To see things as others see them may often be the wish of most of us. I have never felt this wish stronger than when I have seen some old village sheykh asking his way about modernised Cairo. Some evil ginn must have raised these huge blocks of buildings which house the unbelievers. Strange things to help them on their road to perdition are exposed in the stores, and sheets of some invisible material which his eye can penetrate, but which resists the touch of his finger, hang before the accursed articles. Cars run along the streets with neither an ass nor a camel to draw them. Sparks which fly from beneath the wheels and overhead, accompanied by a crackling sound, must be sure evidence of the afrit who drives them. Naserene women talk in a strange language to men, and shamelessly expose their faces to all. He passes a large modern café, and sees coreligionists unturbaned and dressed as the Frank, partaking of forbidden drinks and disregarding the call of the mueddin, which alone brings a ray of hope to the poor sheykh. He hastens to the mosques—it is some way off, for mosques are few and far between in this godless part—he makes his prostrations, and he prays to Allah that the Muslemeen may come by their own again.
After he has rested in the native quarters, and he meditates on his well-watered fields, he may wish that some of his prayers be not too literally answered. He may still remember the time when excessive taxation robbed his people of the fruits of their labour, and scars may yet remain on his back of the Kurbág which drove him to the forced labour.

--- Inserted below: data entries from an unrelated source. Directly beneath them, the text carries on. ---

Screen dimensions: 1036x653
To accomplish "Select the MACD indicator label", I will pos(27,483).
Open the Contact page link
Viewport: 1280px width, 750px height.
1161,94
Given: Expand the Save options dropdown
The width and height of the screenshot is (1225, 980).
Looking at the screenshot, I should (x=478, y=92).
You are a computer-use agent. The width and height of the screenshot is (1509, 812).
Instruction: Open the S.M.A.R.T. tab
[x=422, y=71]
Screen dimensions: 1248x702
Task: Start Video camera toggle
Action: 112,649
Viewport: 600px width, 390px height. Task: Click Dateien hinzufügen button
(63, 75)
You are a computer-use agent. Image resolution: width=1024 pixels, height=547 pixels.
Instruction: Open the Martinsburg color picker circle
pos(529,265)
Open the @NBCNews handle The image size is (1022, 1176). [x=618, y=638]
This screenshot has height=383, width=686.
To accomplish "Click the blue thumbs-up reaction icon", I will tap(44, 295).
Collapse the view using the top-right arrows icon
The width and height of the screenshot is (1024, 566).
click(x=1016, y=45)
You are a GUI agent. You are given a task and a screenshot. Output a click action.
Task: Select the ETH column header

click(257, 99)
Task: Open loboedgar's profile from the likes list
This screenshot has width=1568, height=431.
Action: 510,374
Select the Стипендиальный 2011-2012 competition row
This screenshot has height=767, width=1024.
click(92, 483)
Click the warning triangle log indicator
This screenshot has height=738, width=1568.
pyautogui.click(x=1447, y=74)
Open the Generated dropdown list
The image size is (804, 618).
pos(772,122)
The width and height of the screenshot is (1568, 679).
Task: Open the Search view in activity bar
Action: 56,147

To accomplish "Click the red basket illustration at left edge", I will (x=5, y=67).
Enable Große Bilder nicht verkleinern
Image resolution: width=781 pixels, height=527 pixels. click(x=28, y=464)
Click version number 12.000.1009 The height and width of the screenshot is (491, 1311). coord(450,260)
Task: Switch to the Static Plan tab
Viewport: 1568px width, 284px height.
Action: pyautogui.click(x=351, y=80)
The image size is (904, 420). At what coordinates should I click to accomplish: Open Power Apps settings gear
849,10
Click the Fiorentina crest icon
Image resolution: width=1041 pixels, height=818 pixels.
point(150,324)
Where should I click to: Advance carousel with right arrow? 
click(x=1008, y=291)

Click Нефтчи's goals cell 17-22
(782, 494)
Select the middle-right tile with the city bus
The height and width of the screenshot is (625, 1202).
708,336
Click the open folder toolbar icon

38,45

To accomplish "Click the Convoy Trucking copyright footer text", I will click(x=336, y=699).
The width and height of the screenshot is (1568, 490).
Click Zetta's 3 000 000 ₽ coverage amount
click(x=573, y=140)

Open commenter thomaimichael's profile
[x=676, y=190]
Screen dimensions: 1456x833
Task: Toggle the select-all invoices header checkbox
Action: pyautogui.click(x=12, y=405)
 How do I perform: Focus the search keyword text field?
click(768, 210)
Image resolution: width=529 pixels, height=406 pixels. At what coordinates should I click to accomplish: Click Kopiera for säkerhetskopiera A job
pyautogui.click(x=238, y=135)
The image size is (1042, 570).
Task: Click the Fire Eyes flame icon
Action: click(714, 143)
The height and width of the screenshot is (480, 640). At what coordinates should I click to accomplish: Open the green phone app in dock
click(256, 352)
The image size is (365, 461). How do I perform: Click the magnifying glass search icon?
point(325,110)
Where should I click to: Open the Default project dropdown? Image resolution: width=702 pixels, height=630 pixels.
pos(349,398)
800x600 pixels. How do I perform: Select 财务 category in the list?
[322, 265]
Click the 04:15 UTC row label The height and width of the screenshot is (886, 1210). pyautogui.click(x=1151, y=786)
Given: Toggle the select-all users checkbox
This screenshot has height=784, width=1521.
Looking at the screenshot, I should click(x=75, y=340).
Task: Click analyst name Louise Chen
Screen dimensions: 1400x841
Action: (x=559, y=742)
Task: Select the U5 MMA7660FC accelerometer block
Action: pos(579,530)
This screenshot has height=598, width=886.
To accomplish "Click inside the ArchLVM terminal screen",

I have much in sympathy with the old sheykh, though we may see things from opposite points of view. Were the old town not being slowly robbed of its beauty and oriental character, I might feel indifferent as to what was being done in the new, for my object in spending so many seasons in Egypt has never been to paint the modern city, which at its best could never equal that which I could find nearer home. The inconsistency of the old man’s prayer, and the contemplations of his better watered fields, finds a parallel in my regrets that the old order gives place to the new; while I am certainly not indifferent to the creature comforts which a Europeanised hotel allows me to enjoy. The discomforts I have endured in native inns in the unfrequented places may not have left permanent scars; but they would recall some very unpleasant experiences had not the interest of what I was in search of given them a back seat in my memory. Apart from this selfish point of view, it is a joy to know that the thousands who dwell in the old city can now drink an unpolluted water, that their sick can have an enlightened medical treatment, and that the education of their young is at present adapted to a useful citizenship.